━━━━━ Exercise data ━━━━━

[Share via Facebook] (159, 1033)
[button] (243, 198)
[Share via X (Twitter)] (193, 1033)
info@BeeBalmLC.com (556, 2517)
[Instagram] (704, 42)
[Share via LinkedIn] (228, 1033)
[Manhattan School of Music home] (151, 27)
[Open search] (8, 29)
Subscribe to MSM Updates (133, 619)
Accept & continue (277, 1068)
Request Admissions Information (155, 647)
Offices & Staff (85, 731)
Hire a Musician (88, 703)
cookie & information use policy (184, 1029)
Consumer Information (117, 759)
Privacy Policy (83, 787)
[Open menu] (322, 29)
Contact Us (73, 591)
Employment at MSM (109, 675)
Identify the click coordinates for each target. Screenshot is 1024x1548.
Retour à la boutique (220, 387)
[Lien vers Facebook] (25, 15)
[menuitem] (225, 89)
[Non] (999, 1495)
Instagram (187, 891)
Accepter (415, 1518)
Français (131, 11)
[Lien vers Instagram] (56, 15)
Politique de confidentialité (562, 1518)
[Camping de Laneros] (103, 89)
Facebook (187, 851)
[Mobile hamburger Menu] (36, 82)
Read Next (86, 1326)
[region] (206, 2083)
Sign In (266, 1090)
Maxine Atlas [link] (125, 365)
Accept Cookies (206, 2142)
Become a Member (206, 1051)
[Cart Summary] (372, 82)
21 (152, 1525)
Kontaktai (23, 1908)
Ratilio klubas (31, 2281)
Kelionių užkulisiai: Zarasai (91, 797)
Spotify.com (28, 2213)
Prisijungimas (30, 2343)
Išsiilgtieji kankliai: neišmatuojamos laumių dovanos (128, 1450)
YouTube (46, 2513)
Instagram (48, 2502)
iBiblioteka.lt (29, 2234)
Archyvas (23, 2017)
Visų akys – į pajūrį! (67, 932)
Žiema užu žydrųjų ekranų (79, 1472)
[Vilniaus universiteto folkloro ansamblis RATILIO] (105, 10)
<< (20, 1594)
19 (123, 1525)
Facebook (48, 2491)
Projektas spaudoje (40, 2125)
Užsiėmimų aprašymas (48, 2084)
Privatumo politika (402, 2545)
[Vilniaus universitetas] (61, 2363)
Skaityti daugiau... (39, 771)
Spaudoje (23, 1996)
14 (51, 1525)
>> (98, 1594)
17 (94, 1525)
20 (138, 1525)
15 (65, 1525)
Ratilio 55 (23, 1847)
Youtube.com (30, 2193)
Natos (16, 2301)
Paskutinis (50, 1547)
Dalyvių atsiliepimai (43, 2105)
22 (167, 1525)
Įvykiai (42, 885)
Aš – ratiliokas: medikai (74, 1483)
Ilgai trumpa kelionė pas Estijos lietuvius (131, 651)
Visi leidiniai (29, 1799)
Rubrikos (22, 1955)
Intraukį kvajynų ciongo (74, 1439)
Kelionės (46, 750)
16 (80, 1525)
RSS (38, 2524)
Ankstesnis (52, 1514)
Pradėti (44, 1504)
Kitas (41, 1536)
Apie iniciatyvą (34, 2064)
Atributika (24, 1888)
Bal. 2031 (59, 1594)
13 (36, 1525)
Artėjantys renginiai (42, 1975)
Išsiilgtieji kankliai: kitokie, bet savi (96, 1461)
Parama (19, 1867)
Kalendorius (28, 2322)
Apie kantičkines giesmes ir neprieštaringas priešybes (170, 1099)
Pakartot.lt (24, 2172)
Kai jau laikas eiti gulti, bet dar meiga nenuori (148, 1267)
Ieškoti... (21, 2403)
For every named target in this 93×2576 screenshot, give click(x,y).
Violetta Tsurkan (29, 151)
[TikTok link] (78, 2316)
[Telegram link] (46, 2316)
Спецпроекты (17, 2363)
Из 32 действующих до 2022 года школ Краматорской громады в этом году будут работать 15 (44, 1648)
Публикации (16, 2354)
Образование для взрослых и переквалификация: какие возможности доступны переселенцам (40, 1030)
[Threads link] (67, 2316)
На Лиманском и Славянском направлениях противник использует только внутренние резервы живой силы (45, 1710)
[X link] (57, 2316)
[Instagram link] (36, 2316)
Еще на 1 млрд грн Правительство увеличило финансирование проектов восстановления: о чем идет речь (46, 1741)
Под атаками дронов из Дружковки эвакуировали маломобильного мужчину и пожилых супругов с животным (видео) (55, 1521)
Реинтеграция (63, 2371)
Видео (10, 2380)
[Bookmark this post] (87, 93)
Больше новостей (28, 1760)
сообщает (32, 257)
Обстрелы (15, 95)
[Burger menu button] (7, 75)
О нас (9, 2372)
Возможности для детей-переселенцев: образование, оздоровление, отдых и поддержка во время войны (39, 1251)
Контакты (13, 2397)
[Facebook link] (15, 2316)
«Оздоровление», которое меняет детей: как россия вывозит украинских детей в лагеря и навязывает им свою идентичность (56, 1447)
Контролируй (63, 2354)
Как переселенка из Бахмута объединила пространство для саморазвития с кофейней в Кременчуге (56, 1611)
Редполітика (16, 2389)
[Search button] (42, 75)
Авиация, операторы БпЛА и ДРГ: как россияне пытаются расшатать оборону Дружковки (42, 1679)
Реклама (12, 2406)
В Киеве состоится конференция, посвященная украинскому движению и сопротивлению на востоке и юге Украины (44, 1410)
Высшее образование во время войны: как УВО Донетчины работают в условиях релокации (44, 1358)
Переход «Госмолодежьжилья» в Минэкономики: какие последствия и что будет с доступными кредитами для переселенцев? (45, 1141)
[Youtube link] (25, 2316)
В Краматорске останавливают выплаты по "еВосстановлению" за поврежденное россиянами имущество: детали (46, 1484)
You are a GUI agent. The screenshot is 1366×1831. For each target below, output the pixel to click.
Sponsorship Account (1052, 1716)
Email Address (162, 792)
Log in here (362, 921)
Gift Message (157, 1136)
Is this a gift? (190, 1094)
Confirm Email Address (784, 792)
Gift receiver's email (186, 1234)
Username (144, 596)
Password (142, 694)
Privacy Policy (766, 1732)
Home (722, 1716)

━━━━━

Find the number of lines above that hold the word "Instagram", then write that number by itself.

5